Back up the road again and near the car park mural I managed to get a shot of one I missed on my previous visit as there were cars parked in front of it, then it was on to a road junction where I should have been able to find two more murals but it seemed they no longer existed. That wasn’t the case with the next one though – I’d found it on the internet since my first visit, it featured a couple of Hayley Welsh’s whimsical creatures and I just had to find the real thing if it was still there so I was really pleased to see it covering the whole of a gable end wall overlooking another car park.
The next mural was on a wall by a car park behind the Hayley Welsh mural but this particular piece of rough land was seemingly being used as a bit of a site storage area for the nearby roadworks. It was cordoned off with tall barriers and there was so much stuff around that I couldn’t even see the mural properly, however the barrier gate was open and though there was a notice saying ‘Construction site parking only’ I figured out that as I wasn’t parking anything and there was no-one around anyway it would be okay to nip in and get the best shot I could. So that’s what I did, without getting caught, and also got a corner shot from outside the barrier.
From there it was only a short distance to the next one which was done for the Open Walls festival last year. This particular mural was huge, taking up the whole wall and boarded-up windows of an old building although part of it was obscured by trees. Painted by Sheffield artist Phlegm (I’m sure he could have picked a better name than that!) it’s a homage to the town’s cotton workers of years gone by and features a fantasy creature sitting at a loom. A local vote after the event picked it out as being the town’s favourite, but though it’s a brilliant piece of artwork there are others which I personally prefer.
Just down the road from ‘Loom’, and on the side wall of a bar, was a mural by an English-based Malaysian artist. It was done in the style of a fine arts piece depicting a dressmaker at work, but the wall was in a closed-in alley and once again several commercial wheelie bins were in the way so I could only get a partial shot of it.
Having had no breakfast before I left home I was feeling rather peckish by this time so I broke off my mural search and went to look for a café – a proper café where I could get a decent breakfast at a reasonable price, not one of these ‘in’ places of the moment which sell vile looking green smoothies and ‘healthy options’ costing an arm and half a leg – and I eventually found one in one of the pedestrianised shopping streets. A quick look at the menu and I chose a ham omelette, which was made with four eggs and came with a salad, and a mug of milky coffee, and I must say I was quite impressed. The omelette was so filling I only just managed to eat it all and the coffee was really good, so that’s a place to remember if I ever go to Blackburn again.
Heading back to where I needed to resume my mural search I cut down a short narrow alley and came across the rear yard of some business premises protected by a high steel fence and a very colourful gate ; I don’t know if the gate was supposed to be part of the art thing but it was worth a quick shot anyway. Not far from where I hoped to find the next murals on my list I had the surprise of finding one which wasn’t ; it was on a hoarding on the corner of a narrow back alley and was very amateurish in comparison to all the others, also some moron had scribbled over part of it with a few rude words but I managed to get most of it.

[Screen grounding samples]
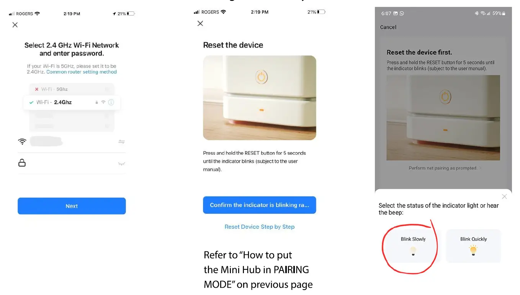Viewport: 520px width, 295px height.
Task: Open Reset Device Step by Step link
Action: [260, 227]
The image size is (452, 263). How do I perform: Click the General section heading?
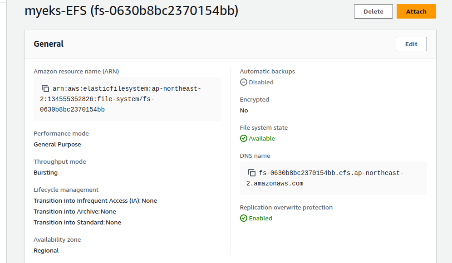tap(49, 44)
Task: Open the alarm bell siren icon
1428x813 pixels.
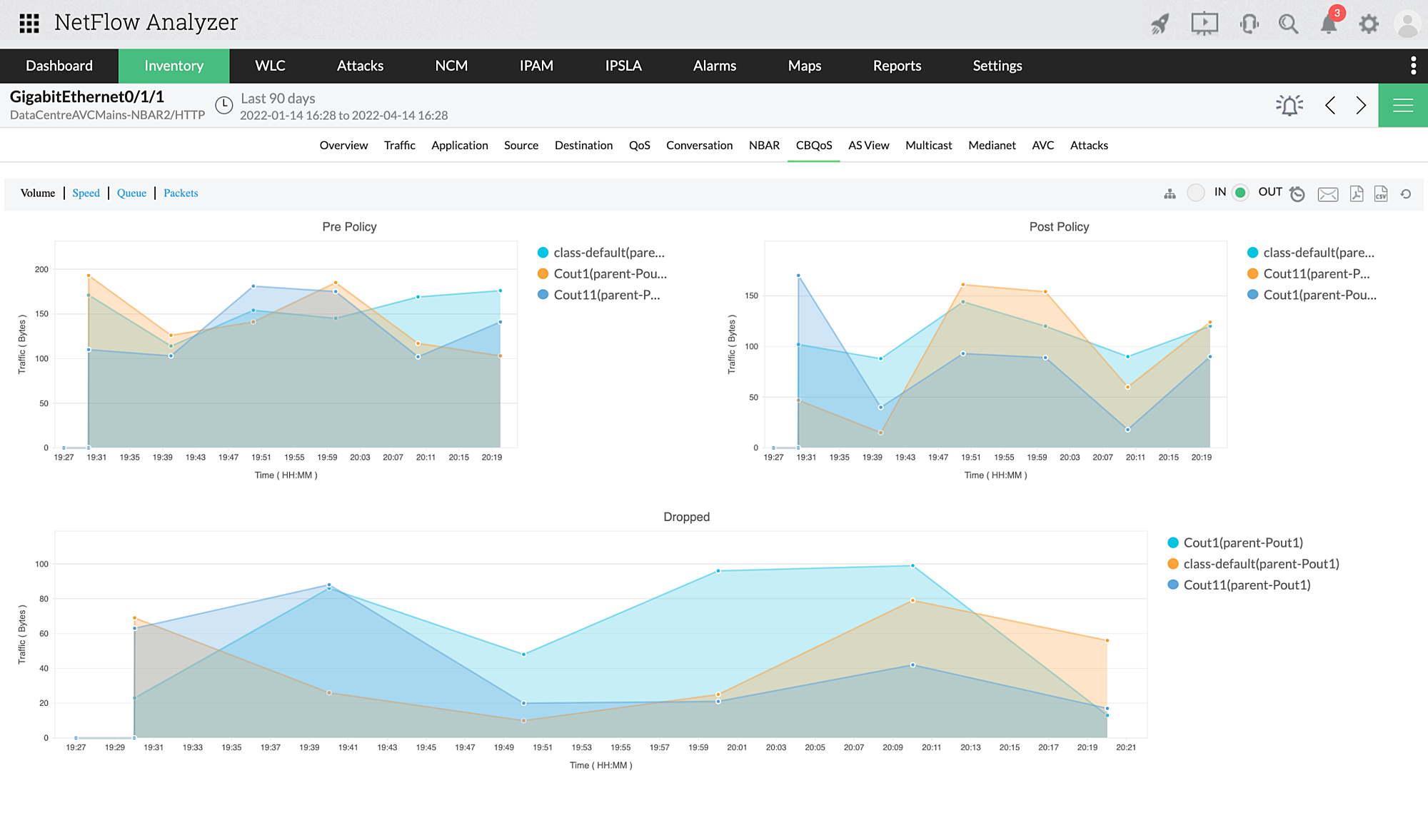Action: click(1289, 106)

Task list:
A. In the Blackburn mural walk, what did the writer order at the café?
B. Repeat the part of the Blackburn mural walk starting with "The next mural was" and going on through "outside the barrier.".
These lines have no connection to the Blackburn mural walk.

Solutions:
A. A ham omelette made with four eggs and served with a salad, plus a mug of milky coffee.

B.
The next mural was on a wall by a car park behind the Hayley Welsh mural but this particular piece of rough land was seemingly being used as a bit of a site storage area for the nearby roadworks. It was cordoned off with tall barriers and there was so much stuff around that I couldn’t even see the mural properly, however the barrier gate was open and though there was a notice saying ‘Construction site parking only’ I figured out that as I wasn’t parking anything and there was no-one around anyway it would be okay to nip in and get the best shot I could. So that’s what I did, without getting caught, and also got a corner shot from outside the barrier.